Recorded data:
================================
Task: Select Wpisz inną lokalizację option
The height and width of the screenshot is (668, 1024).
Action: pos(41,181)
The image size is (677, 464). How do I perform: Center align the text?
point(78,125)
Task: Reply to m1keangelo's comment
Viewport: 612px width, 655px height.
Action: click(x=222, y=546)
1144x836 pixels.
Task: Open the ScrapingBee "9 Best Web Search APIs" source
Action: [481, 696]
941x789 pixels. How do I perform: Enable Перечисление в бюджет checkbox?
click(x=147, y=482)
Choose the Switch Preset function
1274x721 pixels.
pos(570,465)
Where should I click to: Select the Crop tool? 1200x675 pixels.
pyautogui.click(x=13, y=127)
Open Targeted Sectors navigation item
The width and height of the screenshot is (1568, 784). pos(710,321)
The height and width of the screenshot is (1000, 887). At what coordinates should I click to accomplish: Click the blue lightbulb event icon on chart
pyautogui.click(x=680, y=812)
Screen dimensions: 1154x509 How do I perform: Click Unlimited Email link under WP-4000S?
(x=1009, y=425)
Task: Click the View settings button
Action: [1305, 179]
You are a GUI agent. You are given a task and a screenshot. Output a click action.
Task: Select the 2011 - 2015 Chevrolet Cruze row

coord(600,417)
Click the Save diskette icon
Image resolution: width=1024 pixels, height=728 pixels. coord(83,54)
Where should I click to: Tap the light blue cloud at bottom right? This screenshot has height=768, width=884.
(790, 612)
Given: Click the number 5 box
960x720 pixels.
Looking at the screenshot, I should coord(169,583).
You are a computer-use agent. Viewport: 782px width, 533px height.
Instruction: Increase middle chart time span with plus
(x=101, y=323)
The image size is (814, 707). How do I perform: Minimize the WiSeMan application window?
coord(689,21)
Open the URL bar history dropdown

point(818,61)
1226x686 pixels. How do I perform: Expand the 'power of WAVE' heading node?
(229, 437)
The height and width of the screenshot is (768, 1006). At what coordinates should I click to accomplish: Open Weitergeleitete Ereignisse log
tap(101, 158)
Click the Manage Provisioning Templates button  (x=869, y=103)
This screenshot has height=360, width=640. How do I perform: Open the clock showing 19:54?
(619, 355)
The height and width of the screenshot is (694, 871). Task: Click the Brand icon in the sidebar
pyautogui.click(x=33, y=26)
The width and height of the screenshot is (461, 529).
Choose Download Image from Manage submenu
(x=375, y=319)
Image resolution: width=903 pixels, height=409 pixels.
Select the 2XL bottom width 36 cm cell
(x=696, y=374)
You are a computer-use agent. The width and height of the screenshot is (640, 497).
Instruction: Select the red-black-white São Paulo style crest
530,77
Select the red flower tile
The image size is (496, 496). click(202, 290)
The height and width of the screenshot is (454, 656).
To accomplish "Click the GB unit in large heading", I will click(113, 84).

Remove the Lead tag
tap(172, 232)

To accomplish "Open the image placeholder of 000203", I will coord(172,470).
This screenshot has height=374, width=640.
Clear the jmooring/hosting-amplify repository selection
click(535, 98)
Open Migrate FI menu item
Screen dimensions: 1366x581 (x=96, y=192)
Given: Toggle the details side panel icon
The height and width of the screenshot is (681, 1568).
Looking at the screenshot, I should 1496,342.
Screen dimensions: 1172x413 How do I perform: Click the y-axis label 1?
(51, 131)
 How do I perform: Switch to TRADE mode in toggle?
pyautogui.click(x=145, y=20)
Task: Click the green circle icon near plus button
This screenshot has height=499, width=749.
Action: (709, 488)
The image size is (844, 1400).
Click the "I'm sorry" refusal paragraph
================================
• What you need to do: Go through the data above and copy each line that holds the word "agent".

• Result of this task:
You are a GUI agent. You are given a task and a screenshot. Output a click action.
You are a computer-use agent. Viewport: 782px width, 533px height.
You are a computer-use agent. The width and height of the screenshot is (640, 497).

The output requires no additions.